В рубке Максим Федорович застал всех обитателей «Зюйда». Ни слова не говоря, он отодвинул Андрея от штурвала и кивнул за спину. Моторист понял и выскочил наружу. Через пять минут он вернулся и наклонился над плечом капитана.
— Ага, сообразил все-таки, — хмыкнул Кострецкий. — Ну, говори вслух. Впрочем, я сам…
Денисков, еще когда капитан вернулся в рубку с непривычно трезвым, осмысленным выражением лица, подумал, что на катере что-то случилось. И сейчас это перешептывание с Андреем. Он бросил взгляд на всех остальных. Авзал Гизатович тоже смотрел на капитана и моториста настороженно. Володя рассеянно уставился в окно, размышляя о чем-то приятном, губы его чуть приметно улыбались. Никола, сразу оценив обстановку, сдвинул на брови заячью шапку и тоже отправился в машинное отделение.
— Значит, такая обстановка на судне, — объявил Кострецкий. — В машинном вода. Будем откачивать ручной помпой. Все по очереди. Иначе, сами понимаете… Если вода подымется до вала — амба!
— Да-а, ничего страшного… — послышался хозяйственный бас вернувшегося Николы, — по двадцать минут разминки на брата… Насос добрый, качает что надо.
— Я думаю, на той мели расшатало фланец на гребном валу… — вставил моторист.
— Думай не думай… вкалывать надо! — рассердился капитан.
— Этого мне еще не хватало! — ожесточенно бросил Авзал Гизатович.
— Ну, я пойду первым, — распределил Никола, — потом Андрей, Борис, Владимир Егорович… — Никола посмотрел на спину начальника, удаляющегося вниз в кубрик, ухмыльнулся недобро. — Потом по новой, значит.
Через час под дизелем стало почти сухо, и насос пока оставили в покое.
Теперь «Зюйд» все время прижимался к горному берегу, на случай серьезной аварии.

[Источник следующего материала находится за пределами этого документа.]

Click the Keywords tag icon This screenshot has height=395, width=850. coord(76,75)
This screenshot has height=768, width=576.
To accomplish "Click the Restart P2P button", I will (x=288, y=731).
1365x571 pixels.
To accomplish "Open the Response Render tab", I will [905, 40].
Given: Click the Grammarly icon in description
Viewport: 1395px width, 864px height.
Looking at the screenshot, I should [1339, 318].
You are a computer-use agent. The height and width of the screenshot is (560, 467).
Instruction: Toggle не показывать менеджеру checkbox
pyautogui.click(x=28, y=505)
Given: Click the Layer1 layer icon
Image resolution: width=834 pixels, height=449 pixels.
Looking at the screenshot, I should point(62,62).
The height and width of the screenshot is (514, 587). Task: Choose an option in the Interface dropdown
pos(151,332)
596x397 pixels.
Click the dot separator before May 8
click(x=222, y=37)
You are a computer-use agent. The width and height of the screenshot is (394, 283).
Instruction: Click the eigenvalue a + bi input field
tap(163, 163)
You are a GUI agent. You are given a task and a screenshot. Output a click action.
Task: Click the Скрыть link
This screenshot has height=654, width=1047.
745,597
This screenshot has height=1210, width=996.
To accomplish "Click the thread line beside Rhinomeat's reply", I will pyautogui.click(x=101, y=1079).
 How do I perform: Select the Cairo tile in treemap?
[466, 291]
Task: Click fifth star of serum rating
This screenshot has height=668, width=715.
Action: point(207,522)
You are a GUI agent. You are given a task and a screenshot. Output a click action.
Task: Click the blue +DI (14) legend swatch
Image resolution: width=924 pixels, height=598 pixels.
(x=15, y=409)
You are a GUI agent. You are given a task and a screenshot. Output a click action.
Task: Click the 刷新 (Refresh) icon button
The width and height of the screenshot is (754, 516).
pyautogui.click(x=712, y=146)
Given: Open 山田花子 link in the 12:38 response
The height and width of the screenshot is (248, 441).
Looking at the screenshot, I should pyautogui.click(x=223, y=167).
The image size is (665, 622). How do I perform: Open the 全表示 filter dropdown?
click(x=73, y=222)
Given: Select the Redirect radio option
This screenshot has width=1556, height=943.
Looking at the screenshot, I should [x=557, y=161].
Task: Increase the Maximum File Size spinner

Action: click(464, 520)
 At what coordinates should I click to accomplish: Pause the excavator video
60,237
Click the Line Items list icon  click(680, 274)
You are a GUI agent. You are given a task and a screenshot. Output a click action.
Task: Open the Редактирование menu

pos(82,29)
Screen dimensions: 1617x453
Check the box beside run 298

Капитан предлагал приткнуться в первом же подвернувшемся затишке и перебрать машинную помпу, но всем обитателям злосчастного катера до смерти надоело это затянувшееся путешествие, и каждая новая задержка представлялась очередным издевательством судьбы — они рвались в Сургут, который теперь казался им общим домом. Хотя по-настоящему жили там лишь трое: начальник, инспектор и Никола. Один только моторист Андрей хранил философское спокойствие: казалось, он никуда не спешил, не думал о том, что скоро праздник, не волновался за течь в машинном отсеке — он сидел в углу своего топчана с толстой книжкой на коленях. Денисков прочитал название: Скотт Фицджеральд, «Ночь нежна». Борис не знал такого писателя, хотя не считал себя совсем уж дураком — читал всяких иностранцев. «Во-о какие книжки на Оби читать стали!» — иронично восхитился он и насмешливо похлопал Андрея по плечу.